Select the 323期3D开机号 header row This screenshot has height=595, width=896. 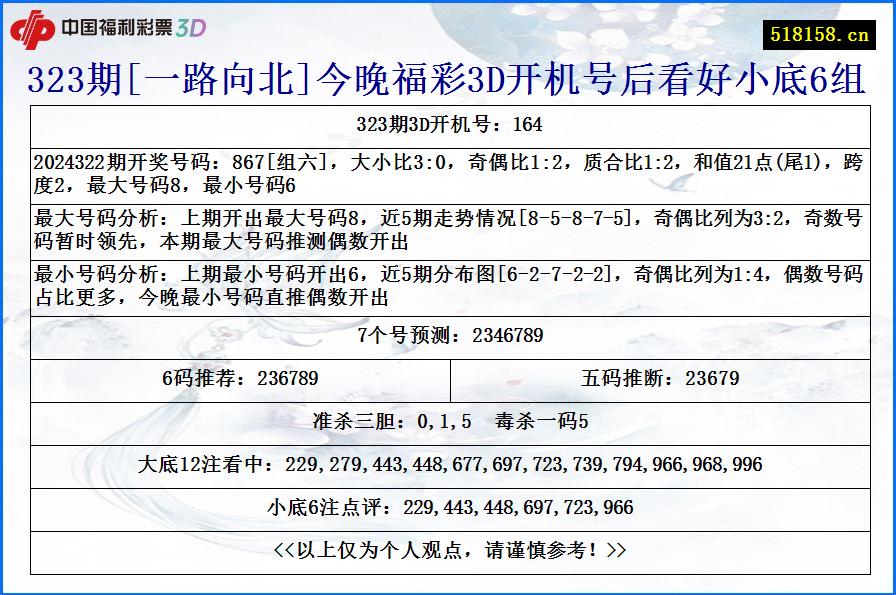click(448, 124)
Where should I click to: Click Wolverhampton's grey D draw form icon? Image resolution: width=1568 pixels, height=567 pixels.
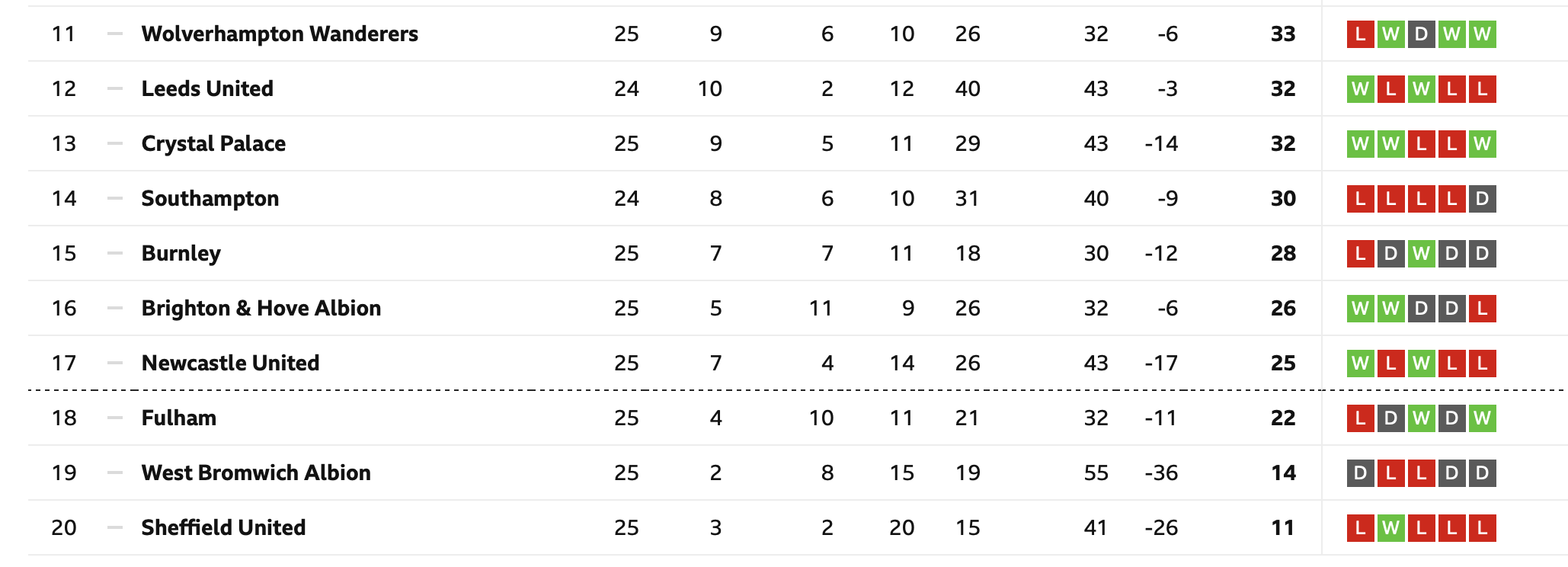click(x=1422, y=34)
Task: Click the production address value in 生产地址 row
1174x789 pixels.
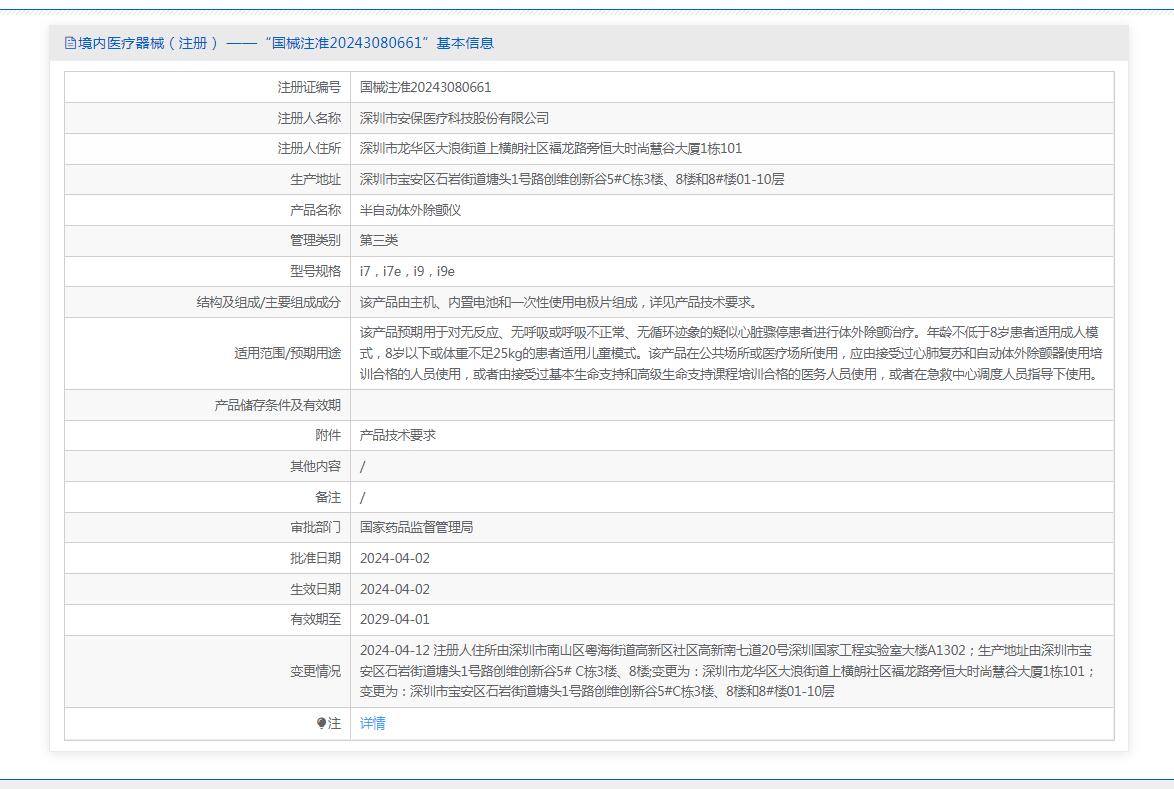Action: pos(572,180)
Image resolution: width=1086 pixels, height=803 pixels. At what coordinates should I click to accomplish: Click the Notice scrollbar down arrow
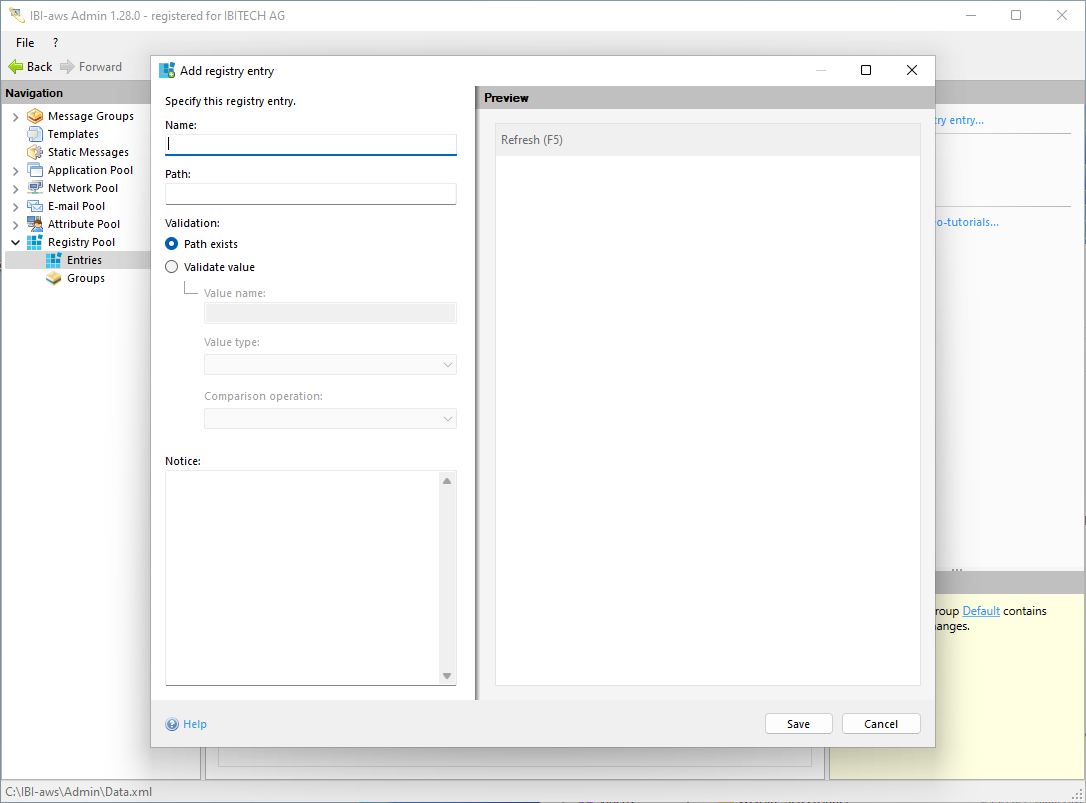447,676
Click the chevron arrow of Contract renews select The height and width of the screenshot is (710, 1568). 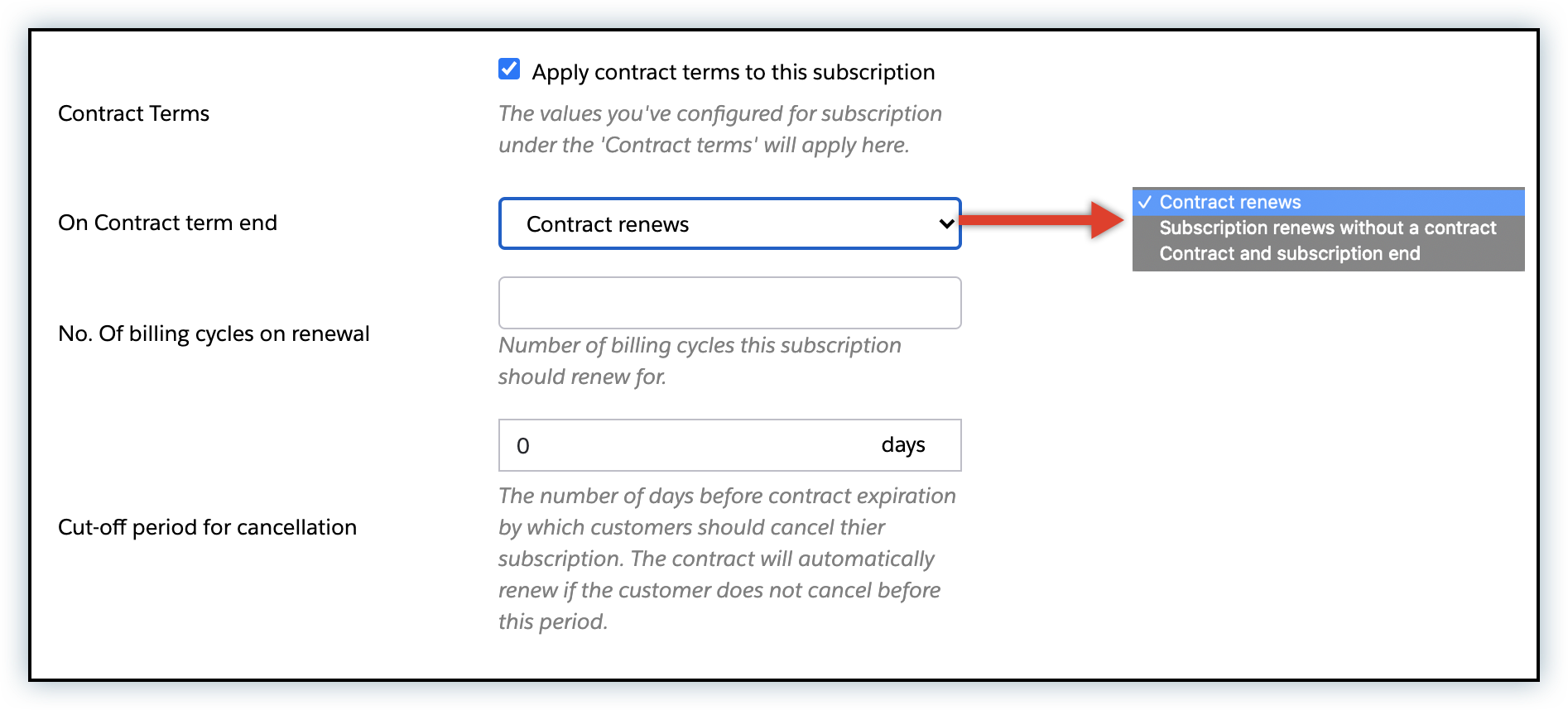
··········
#### [TASK TO COMPLETE]
The lines from the one holding "Image resolution: width=1086" through the end of the material above are to be echoed exactly, both ends included. Do not include pictures.

#### [SOLUTION]
Image resolution: width=1086 pixels, height=803 pixels. At what coordinates should I click to accomplish: Click the Notice scrollbar down arrow
447,676
Click the chevron arrow of Contract renews select The height and width of the screenshot is (710, 1568). 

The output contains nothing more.